Aim of the task —
Begin the copy at the line that contains "Task: Jump to", end it at the last line of the entries below, keep every word exact, and include no pictures.

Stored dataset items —
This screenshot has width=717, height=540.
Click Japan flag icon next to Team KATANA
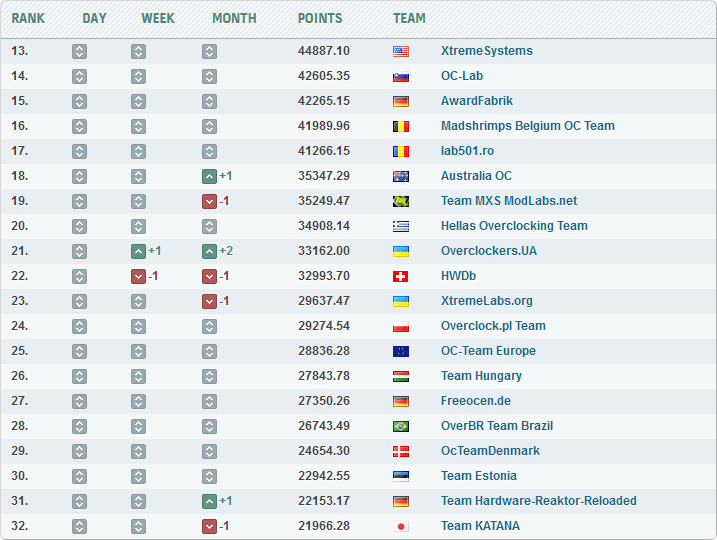[x=401, y=526]
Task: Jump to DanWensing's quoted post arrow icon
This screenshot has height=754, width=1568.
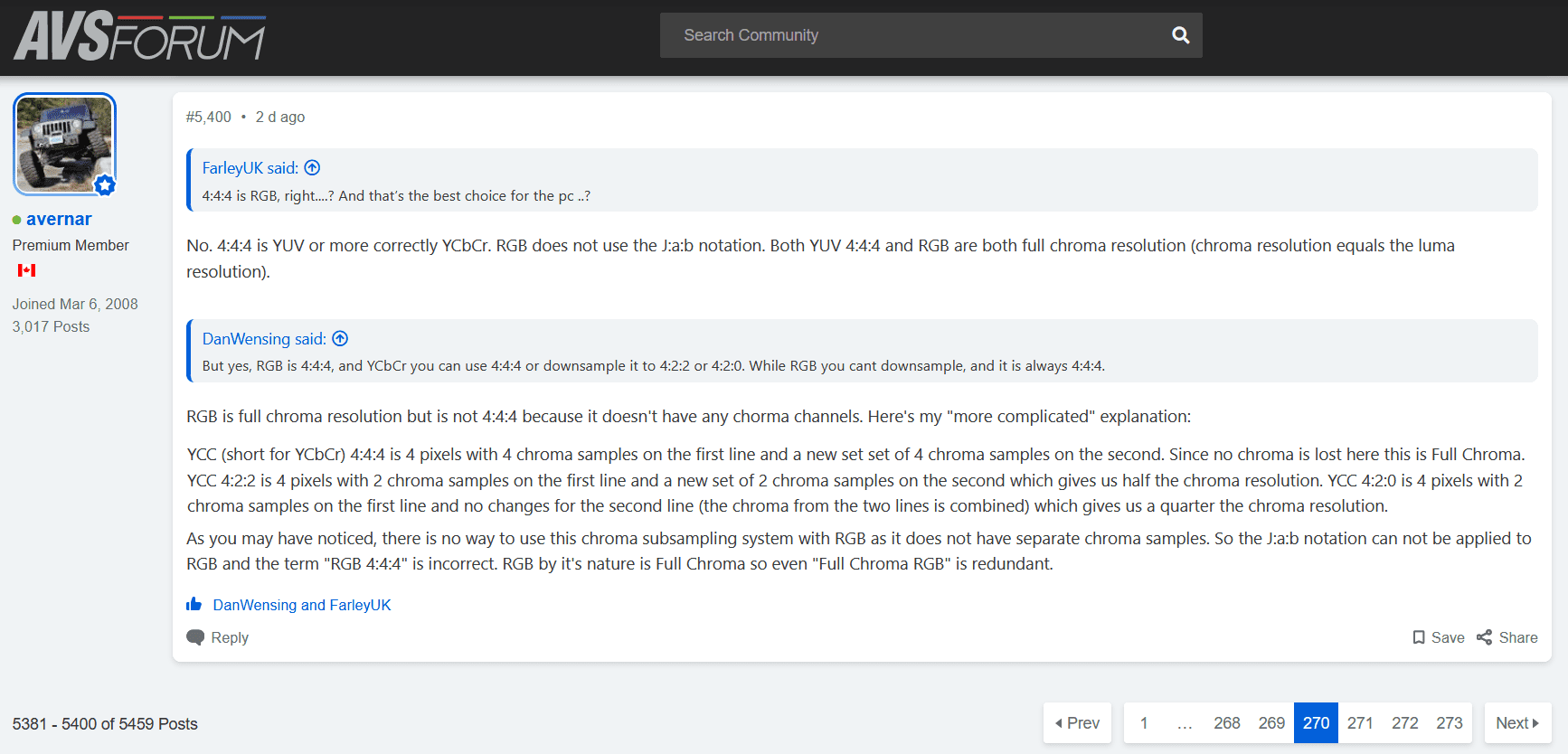Action: 340,339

Exercise result —
Task: Jump to DanWensing's quoted post arrow icon
This screenshot has height=754, width=1568.
Action: 340,339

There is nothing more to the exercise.